WORK REQUIRED:
Print everything in the Kentucky vaccination text from "The state’s test" down to "of people recover.", unchanged.

TEXT EXCERPT:
While Kentucky ramps up its vaccination effort, demand continues to outpace supply, Gov. Andy Beshear warned Tuesday.
“The supply that we’re going to get next week is already 30,000 doses underneath our ability of what we can put in someone’s arm in just a seven-day span,” he said.
As of Jan. 19, Kentucky has administered roughly 82% of doses designated for its state immunization program, and roughly a third of doses in the Long Term Care Facilities Program.
Once more doses are available, Beshear said, more people will be able to schedule vaccine appointments at the state’s drivethru centers, and the immunization program can expand access to the vaccinations to everyone through the third tier, which includes people 60 and older, anyone older than 16 with high-risk medical conditions and anyone deemed an essential worker.
Dr. Steven Stack, Kentucky’s public health commissioner, addressed concerns about vaccine wait times and urged Kentuckians to be patient as they await the vaccine. He anticipates that most K-12 staff will have access to the vaccine by the first week of February.
He said he was confident that in the coming weeks, the system will be stable, more consistent and one “”that is able to absorb excess vaccine as it comes into the state.”
Kentucky reported 2,250 new confirmed coronavirus cases and 27 virus-related deaths Tuesday. Over 1,600 are hospitalized.
The state’s test positive rate is about 11.6%, the lowest it has been since Jan. 5. The positivity rate is an indicator of the extent of the spread of the virus, according to the World Health Organization. If the rate is less than 5% for two weeks and testing is widespread, the virus is considered under control.
For most people, the coronavirus causes mild or moderate symptoms that clear up within weeks. But for others, especially older adults and people with existing health problems, the virus can cause severe symptoms and be fatal. The vast majority of people recover.

INFORMATION SHOWN:

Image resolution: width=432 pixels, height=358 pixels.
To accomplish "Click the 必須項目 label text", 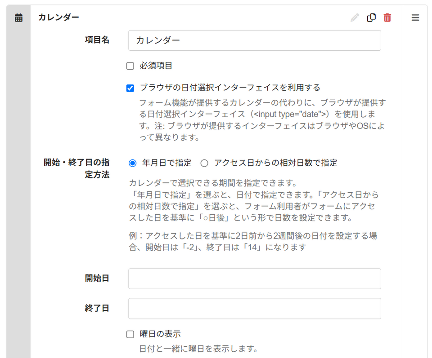I will point(156,66).
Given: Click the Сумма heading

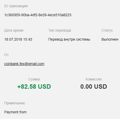Looking at the screenshot, I should click(x=34, y=79).
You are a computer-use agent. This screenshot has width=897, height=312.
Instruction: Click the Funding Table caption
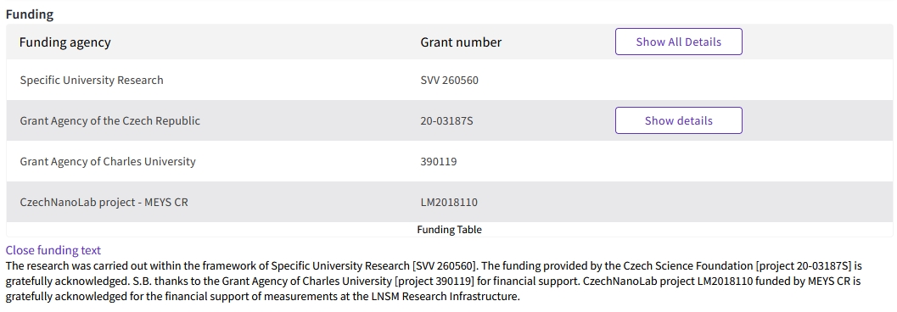coord(449,230)
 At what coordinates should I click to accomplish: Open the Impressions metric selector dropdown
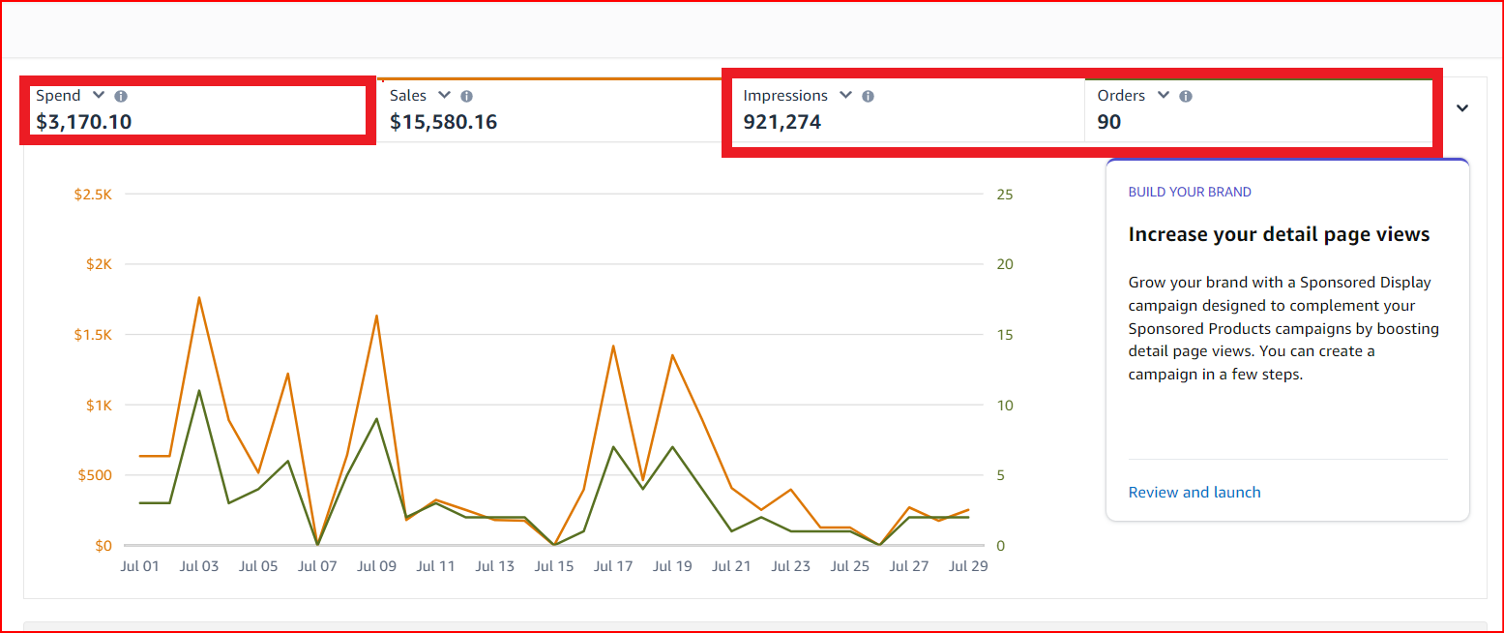point(845,95)

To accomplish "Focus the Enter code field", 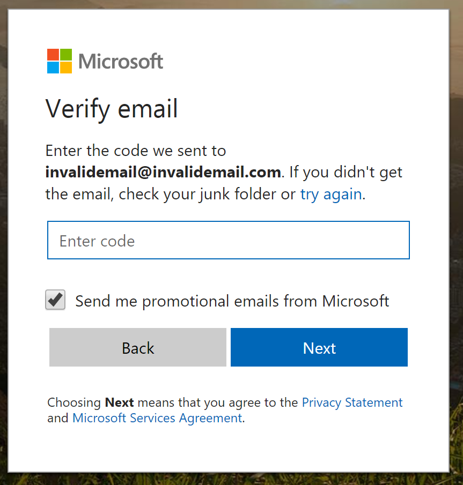I will pos(228,240).
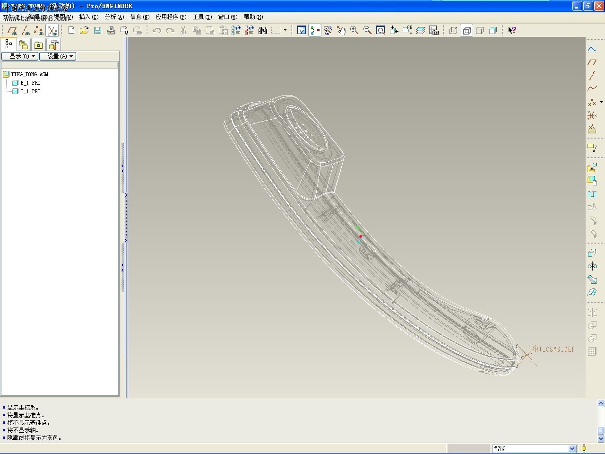Image resolution: width=605 pixels, height=454 pixels.
Task: Switch to Shading display mode
Action: [493, 30]
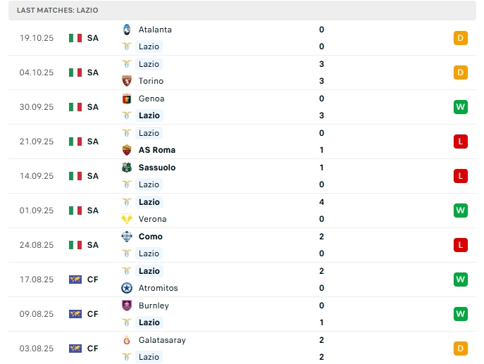Open the loss badge for AS Roma match

point(461,142)

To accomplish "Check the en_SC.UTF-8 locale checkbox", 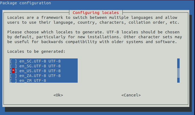I will pos(13,61).
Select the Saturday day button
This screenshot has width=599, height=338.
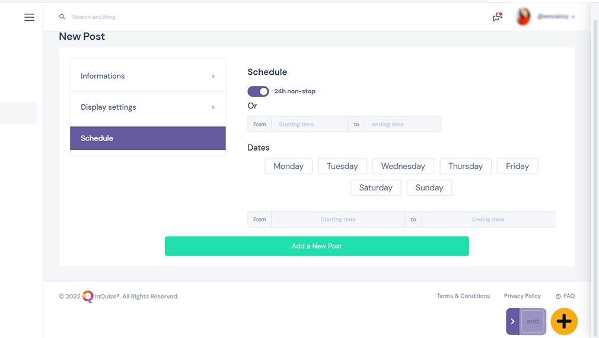coord(376,187)
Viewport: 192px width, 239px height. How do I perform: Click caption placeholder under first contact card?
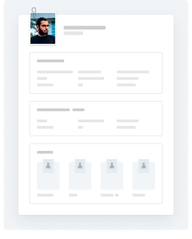pos(45,195)
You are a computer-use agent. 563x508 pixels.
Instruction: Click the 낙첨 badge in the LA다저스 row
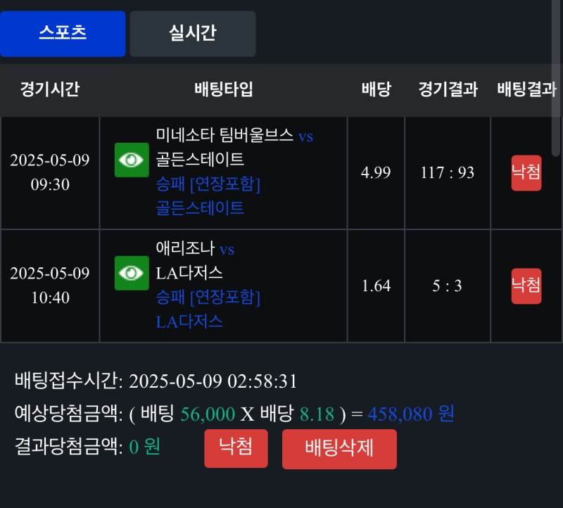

SOLUTION TO THE PROBLEM:
The state’s test positive rate is about 11.6%, the lowest it has been since Jan. 5. The positivity rate is an indicator of the extent of the spread of the virus, according to the World Health Organization. If the rate is less than 5% for two weeks and testing is widespread, the virus is considered under control.
For most people, the coronavirus causes mild or moderate symptoms that clear up within weeks. But for others, especially older adults and people with existing health problems, the virus can cause severe symptoms and be fatal. The vast majority of people recover.